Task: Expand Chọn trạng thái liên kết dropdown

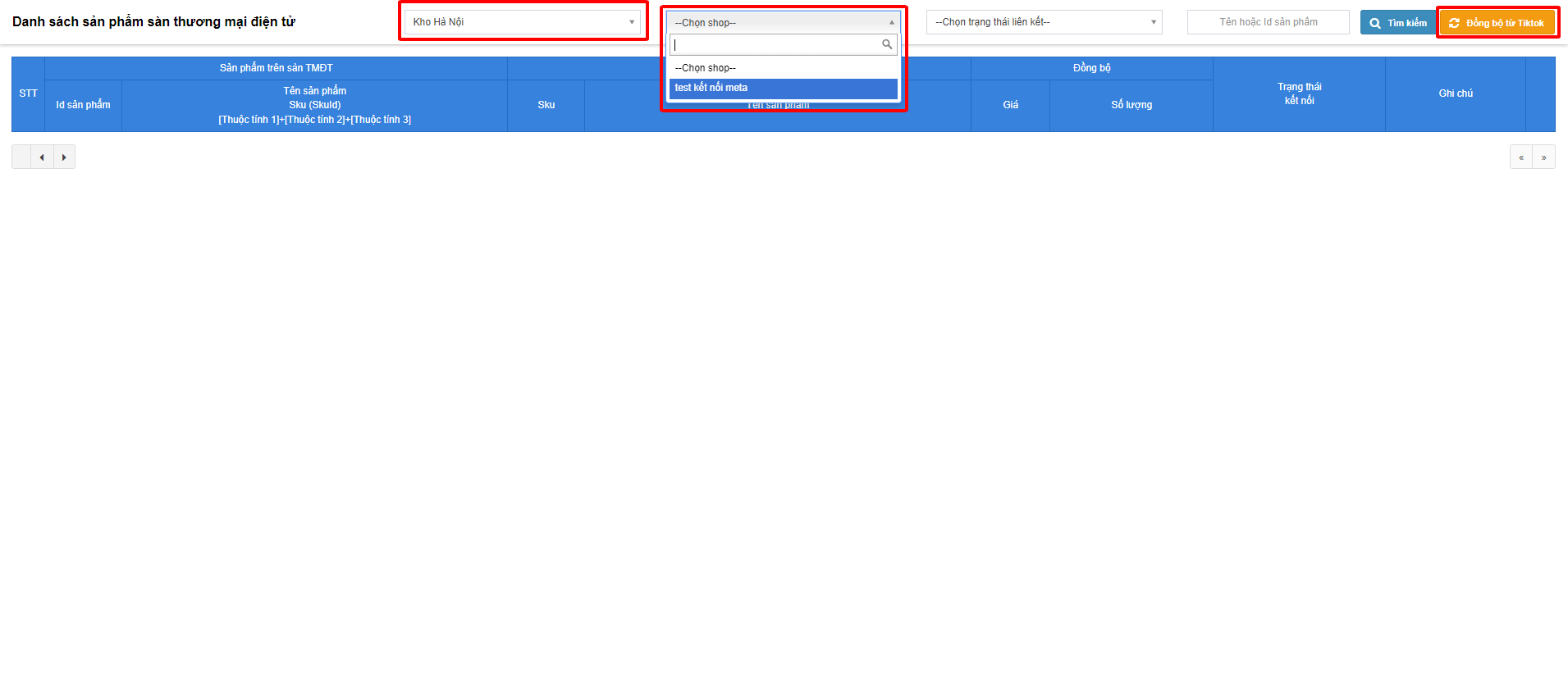Action: (1044, 22)
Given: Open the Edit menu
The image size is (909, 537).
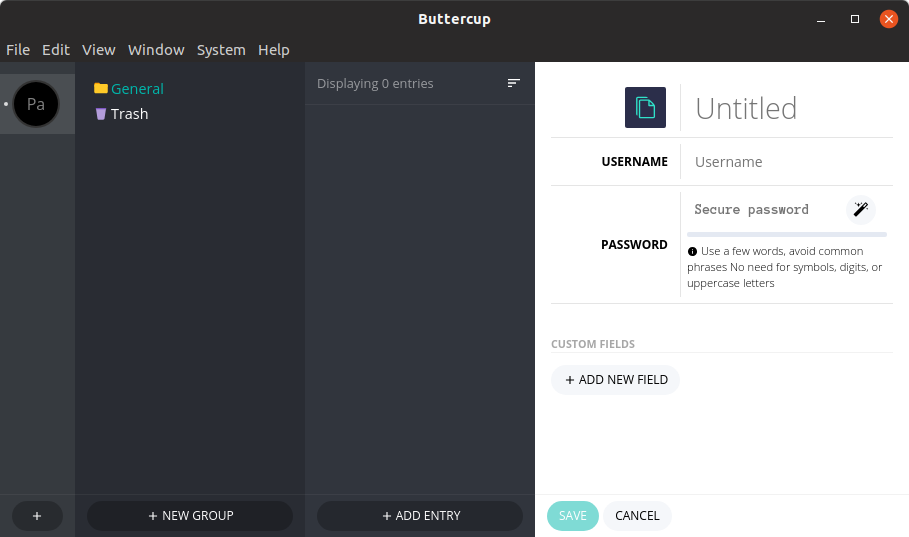Looking at the screenshot, I should pos(56,50).
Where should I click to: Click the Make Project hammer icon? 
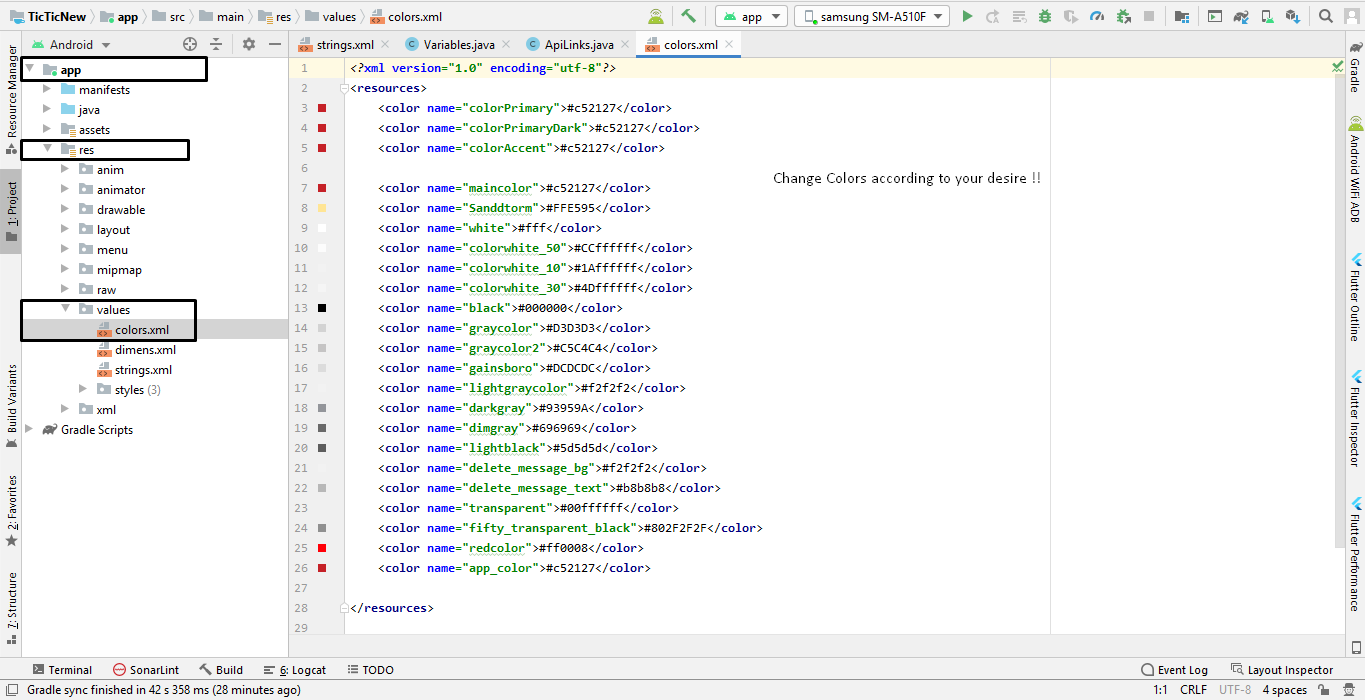(688, 16)
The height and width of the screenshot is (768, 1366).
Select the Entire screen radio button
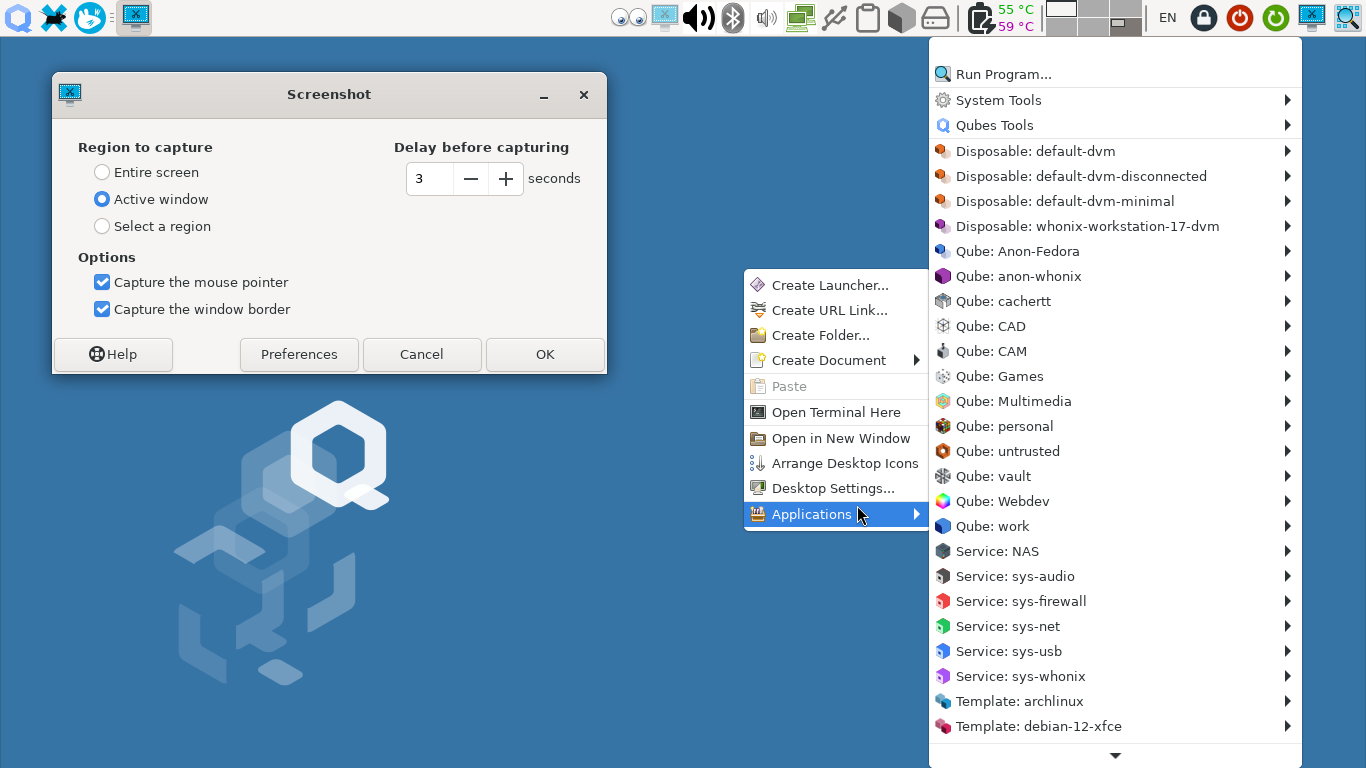click(102, 173)
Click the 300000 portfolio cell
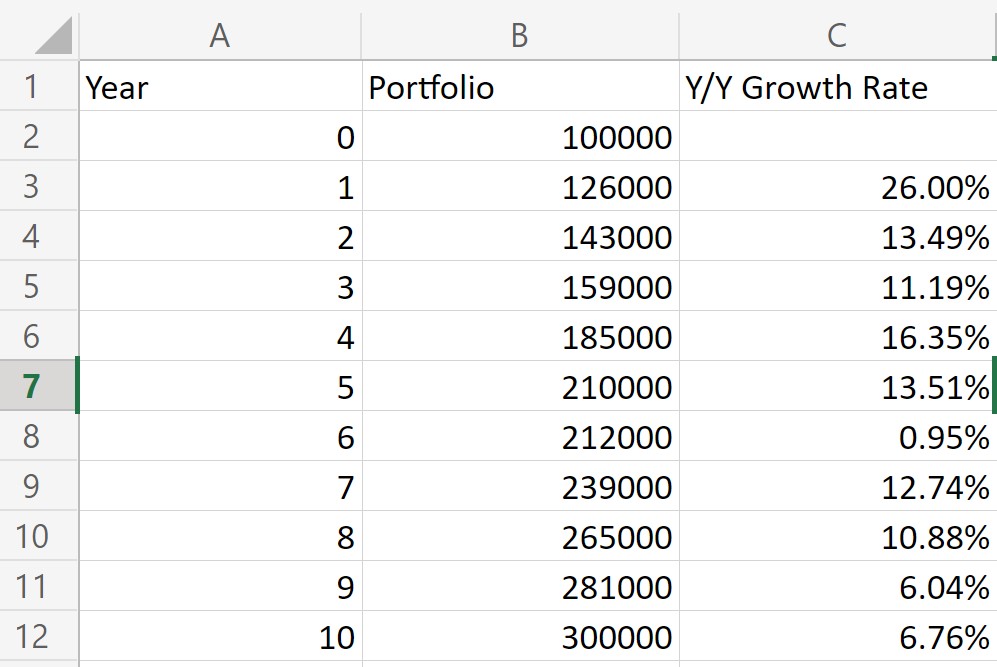The width and height of the screenshot is (997, 667). tap(520, 636)
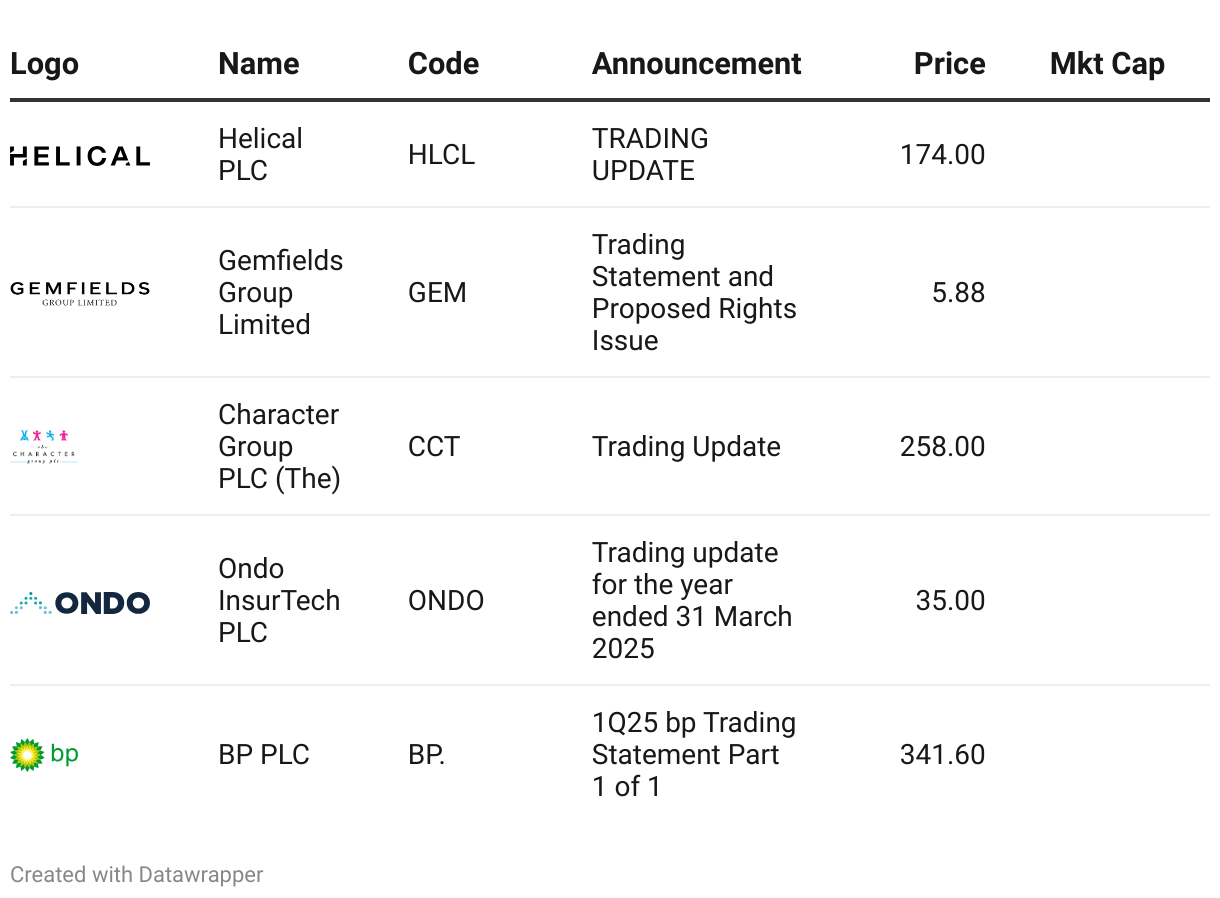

> [GOAL OF THE EXERCISE]: Having located the line with "Where should I", copy it exactly along with every later line through the end of the listing above, but omit the pictures.

> [YOUR RESPONSE]:
Where should I click to: Click the Make Project hammer icon? 
(688, 16)
The height and width of the screenshot is (768, 1366).
Select the Entire screen radio button
click(102, 173)
Click the 300000 portfolio cell
The width and height of the screenshot is (997, 667). tap(520, 636)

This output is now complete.